No immediate relief in sight at the pumps: expert
Published Wednesday, April 4, 2012 10:14PM EDT
Last Updated Saturday, May 19, 2012 7:56AM EDT
Motorists feeling the pinch at the pumps across Central Canada should not expect any relief over the next month with the potential for gas prices to hit $1.50 per litre, says one expert.
David Detomasi, a Queen's University business professor, said it seems that large competitors have raised gas prices simply "because they think they can," and the federal government is not yet willing to step in.
"Over the next three weeks to a month, I don't think (the prices) will go down," he told CTV News Channel on Wednesday, as the cost of fuel spiked from Quebec City to Windsor, Ont.
In Toronto, gas prices increased overnight by an average of 3.7 cents per litre by Wednesday morning, to an average price of 1.39 cents per litre. The spike was less than the 4.5-cent increase that was predicted on Tuesday, however one Toronto station posted prices as high as $1.43 per litre.

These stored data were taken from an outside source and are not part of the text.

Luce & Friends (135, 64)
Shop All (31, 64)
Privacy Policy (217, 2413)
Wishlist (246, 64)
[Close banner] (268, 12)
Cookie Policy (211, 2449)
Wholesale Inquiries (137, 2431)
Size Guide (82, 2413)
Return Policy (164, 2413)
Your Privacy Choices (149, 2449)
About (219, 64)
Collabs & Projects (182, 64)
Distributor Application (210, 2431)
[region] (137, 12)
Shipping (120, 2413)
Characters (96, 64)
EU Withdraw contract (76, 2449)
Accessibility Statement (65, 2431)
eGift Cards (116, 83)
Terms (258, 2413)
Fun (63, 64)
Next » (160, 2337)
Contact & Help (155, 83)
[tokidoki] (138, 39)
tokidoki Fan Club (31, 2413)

In Vancouver, where prices already average $1.44 per litre, the price increase was just half a cent on Wednesday morning.
In Calgary, gas prices went up an average of 2.3 cents a litre Wednesday to hit an average price of $1.19 per litre -- almost 20 cents lower than in Toronto and 25 cents lower than Vancouver.

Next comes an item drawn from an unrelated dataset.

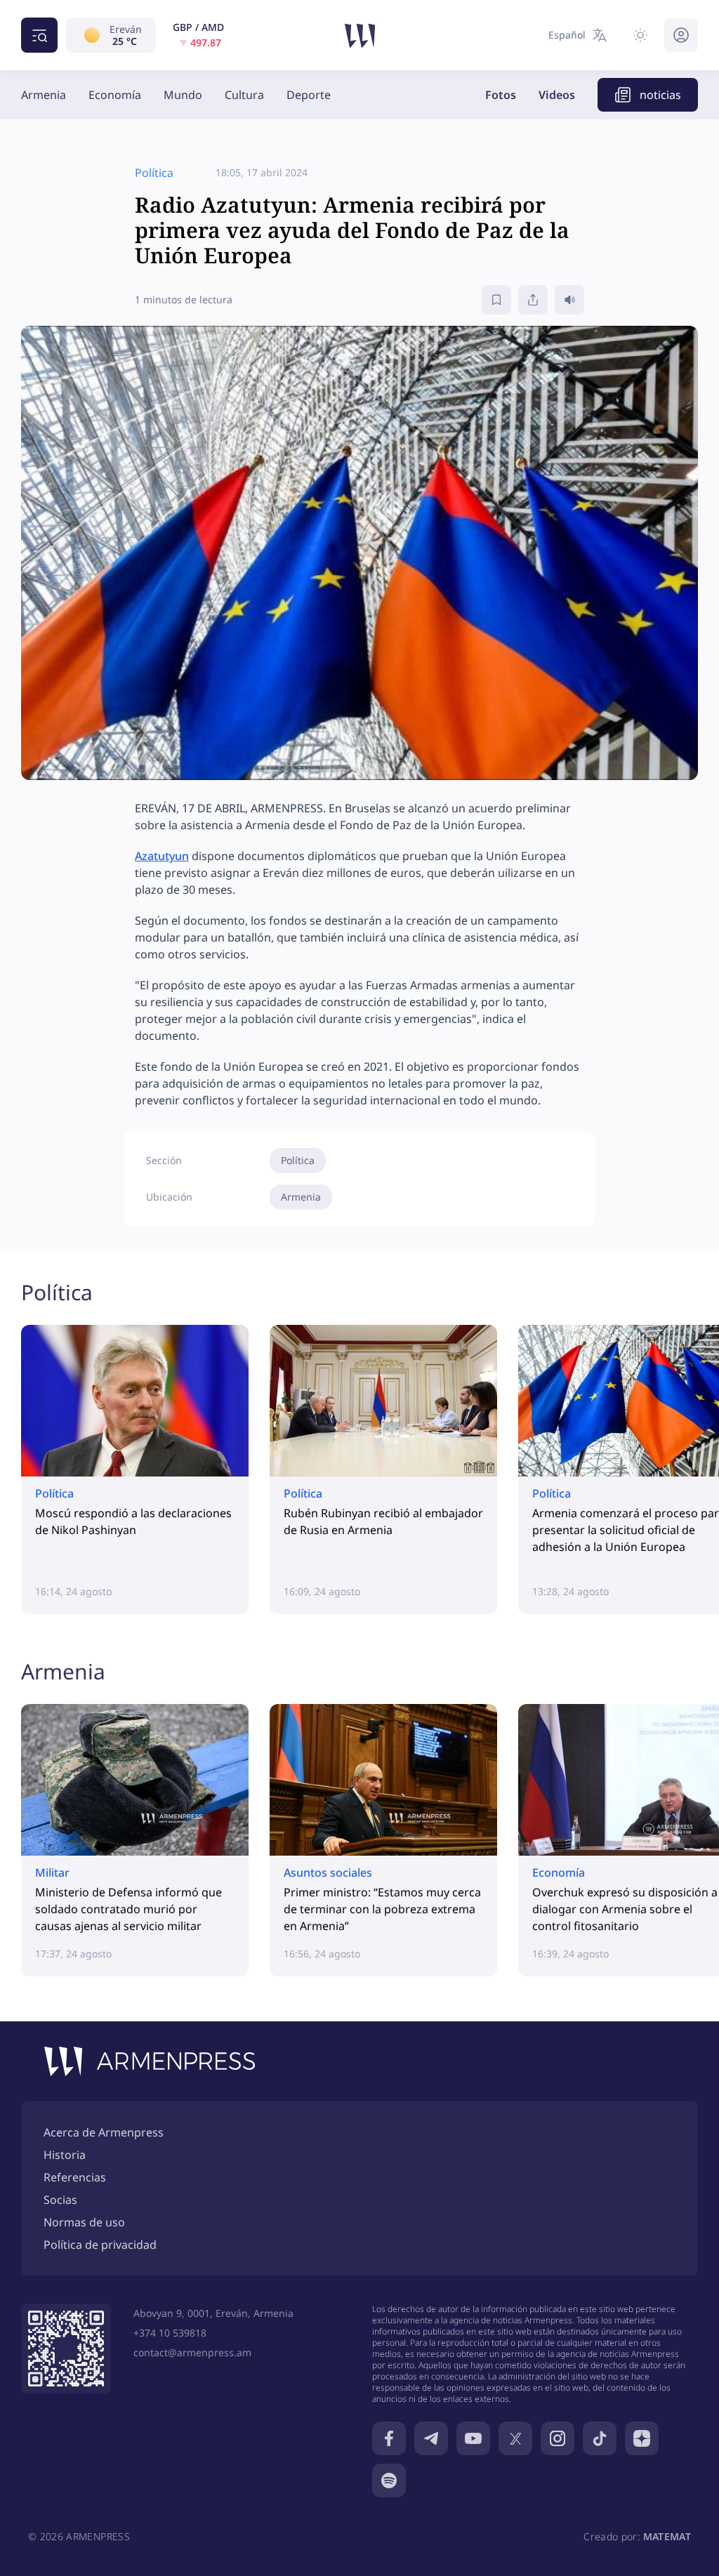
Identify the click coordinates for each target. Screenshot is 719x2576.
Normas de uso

Winnipeg's gas prices rose to an average of $1.24 per litre overnight, while Montreal's prices fell to $1.47 cents a litre -- still the highest average price in the country, according to gasbuddy.com.
On the East Coast, Halifax saw prices drop by 0.43 cents to $1.43 cents a litre on average.
Industry analyst Roger McKnight said according to his calculations, the increase in Central Canada should have been much lower.
"The way I did the math the increase should have been about 1.5 cents, but one market leader decided 4.5 was more justified and so they went up and everyone else is going to follow," he told CTV's Canada AM.
"The sudden increase in prices that we have seen does increase suspicions in people's minds about why this is happening on a co-ordinated basis. It's the government's job to ask those questions and find out," Detomasi said.
However, with an election looming in oil-rich Alberta, it is a tricky time for the federal government to take on the oil industry, he said.
The feds may decide to take some action once the political landscape is stabilized, Detomasi said.
And there may be more pain yet to come, McKnight said. The U.S. will release a fuel inventory report later Wednesday morning. If that report shows a decrease in U.S. gasoline reserves, meaning demand is still high, prices will likely spike once more.
However, he said prices can only climb so high before motorists start cutting back on their driving.
"In 2008 the tipping point was US$4 per gallon in the U.S... Today in L.A. and New York prices are $5 a gallon and there comes a time when people say I'm not going to do that long trip, I'm not going to hop on a plane, and demand will drop off," McKnight said.
Dan McTeague, a former Liberal MP and gas price-watcher who runs the website TomorrowsGasPricesToday.com, said Wednesday the increase made little sense.
"The industry's line for the increase we witnessed today is due to the conversion from winter to summer gas. This is a lame and well worn excuse. The fact is that fuel specs in Canada, unlike the U.S., don't change with the season," said a statement on McTeague's site.
"Tonight's increase is simply an excuse to ding motorists safe in the knowledge that no one will challenge this nonsense."
Although Canada is a big player in the global oil industry, it's not big enough to influence gas prices, Detomasi said.
"Most of our oil gets shipped to the U.S. There is not a lot of relationship between the oil that gets produced in Canada and the price that we pay at the pumps."